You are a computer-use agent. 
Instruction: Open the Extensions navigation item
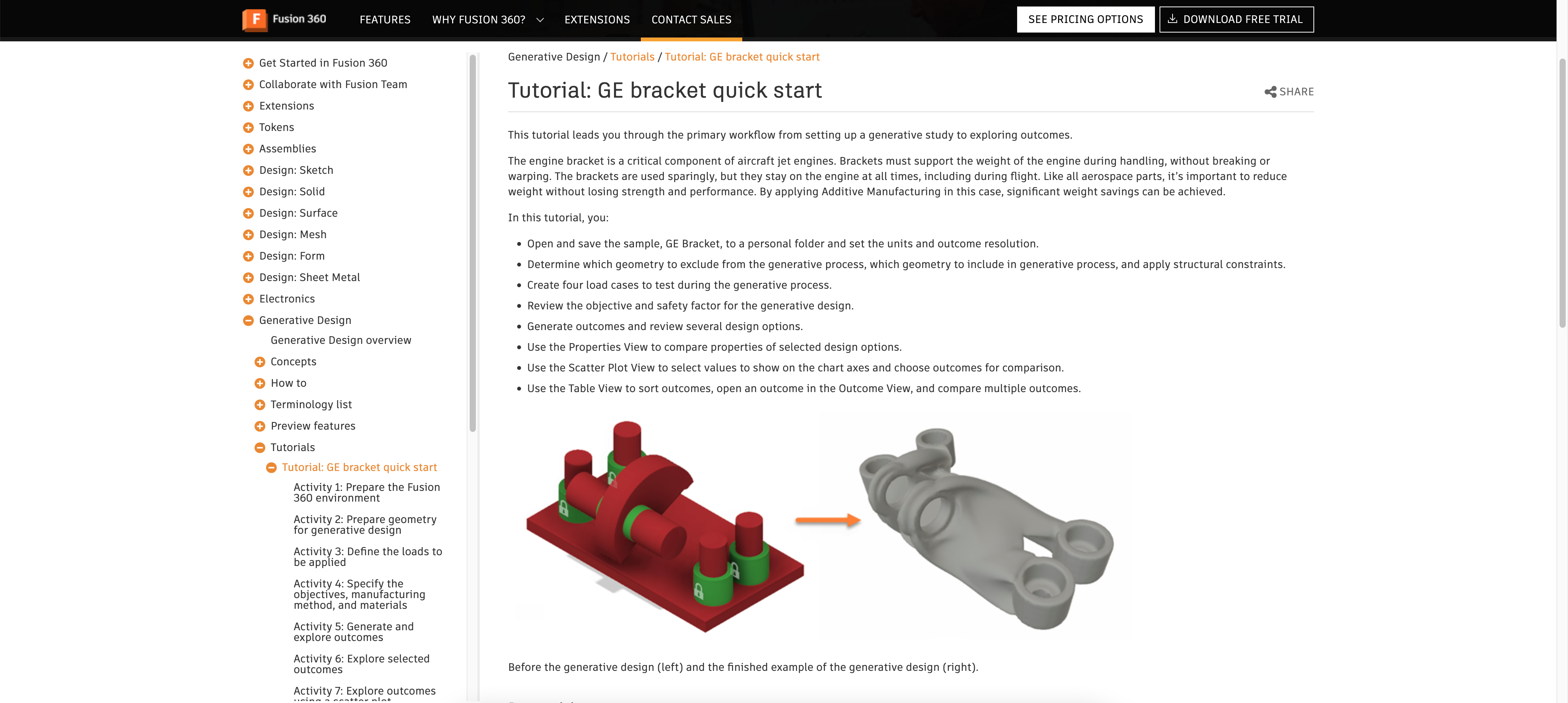click(596, 20)
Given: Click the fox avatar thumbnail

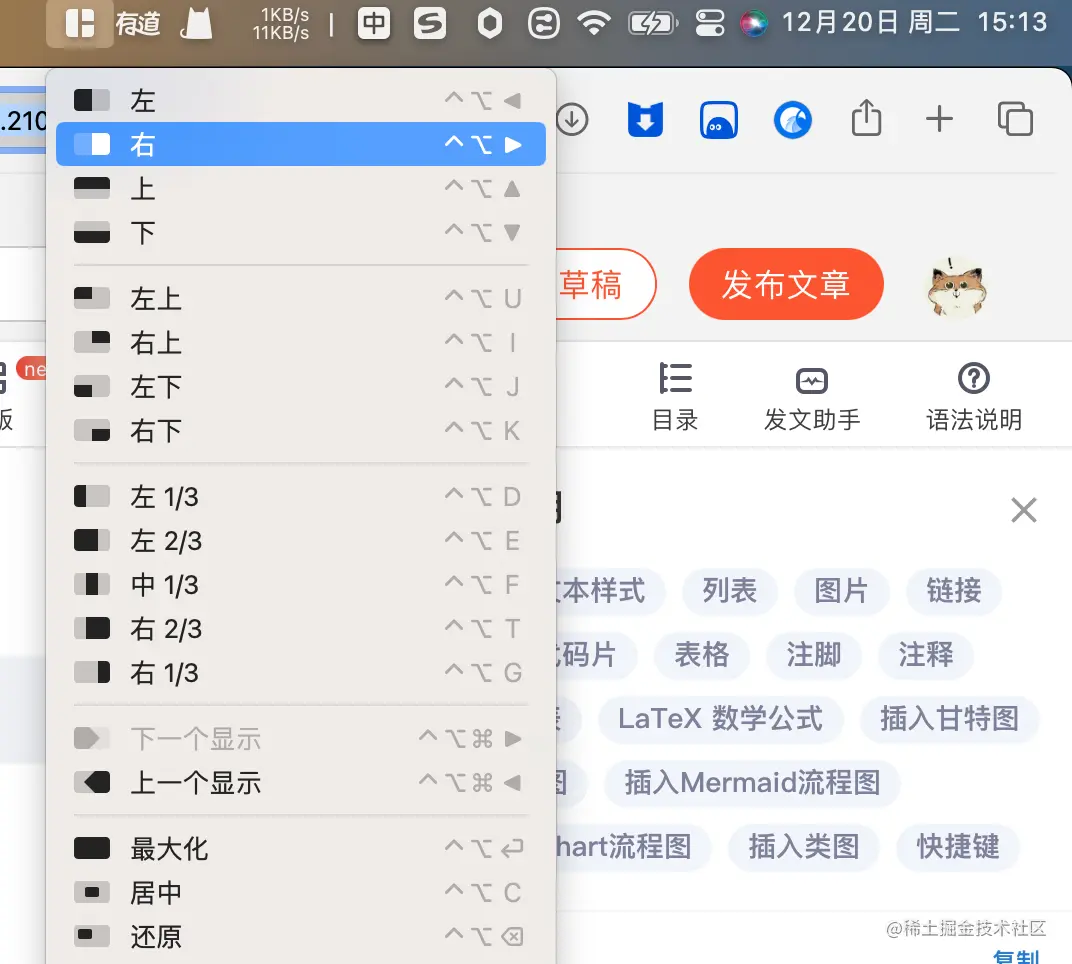Looking at the screenshot, I should 956,284.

* * * * * * *

**What is required**.
Skipping any pictures, copy the entries exactly as they appear.

**Exercise output**.
You are a computer-use agent. 
Instruction: Open the Extensions navigation item
click(596, 20)
Given: Click the fox avatar thumbnail

Looking at the screenshot, I should 956,284.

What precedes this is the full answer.